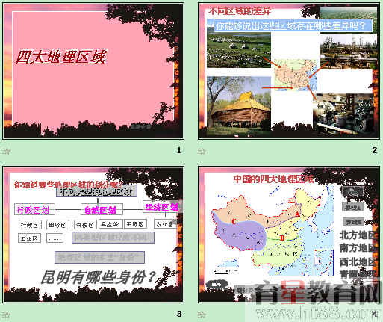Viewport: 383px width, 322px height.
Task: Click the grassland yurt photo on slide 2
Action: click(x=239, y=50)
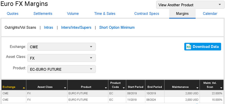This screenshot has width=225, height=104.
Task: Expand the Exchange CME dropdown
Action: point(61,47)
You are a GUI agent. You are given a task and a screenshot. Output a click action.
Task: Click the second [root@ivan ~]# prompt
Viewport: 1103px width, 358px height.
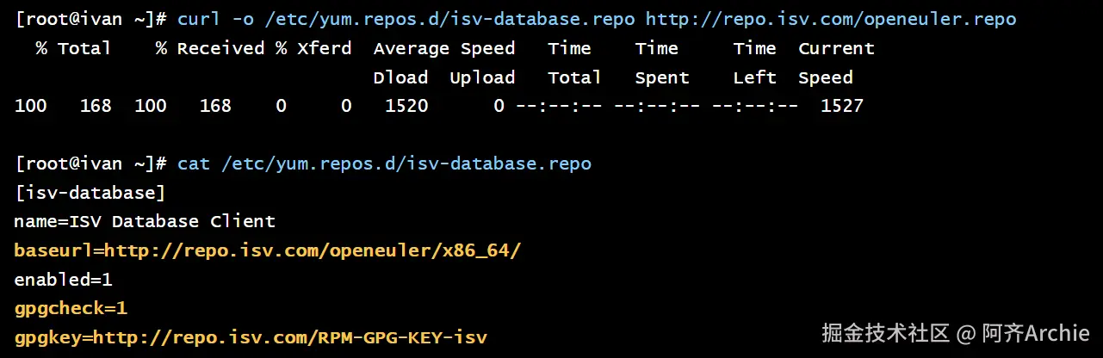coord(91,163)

———

WHAT TO PRODUCE
All that belongs in the answer is the lines from the line with "You are a GUI" through the closing line of the entries, inclusive, transcribed exactly and free of pictures.

WORKED SOLUTION
You are a GUI agent. You are given a task and a screenshot. Output a click action.
Task: Click the second [root@ivan ~]# prompt
Viewport: 1103px width, 358px height.
coord(91,163)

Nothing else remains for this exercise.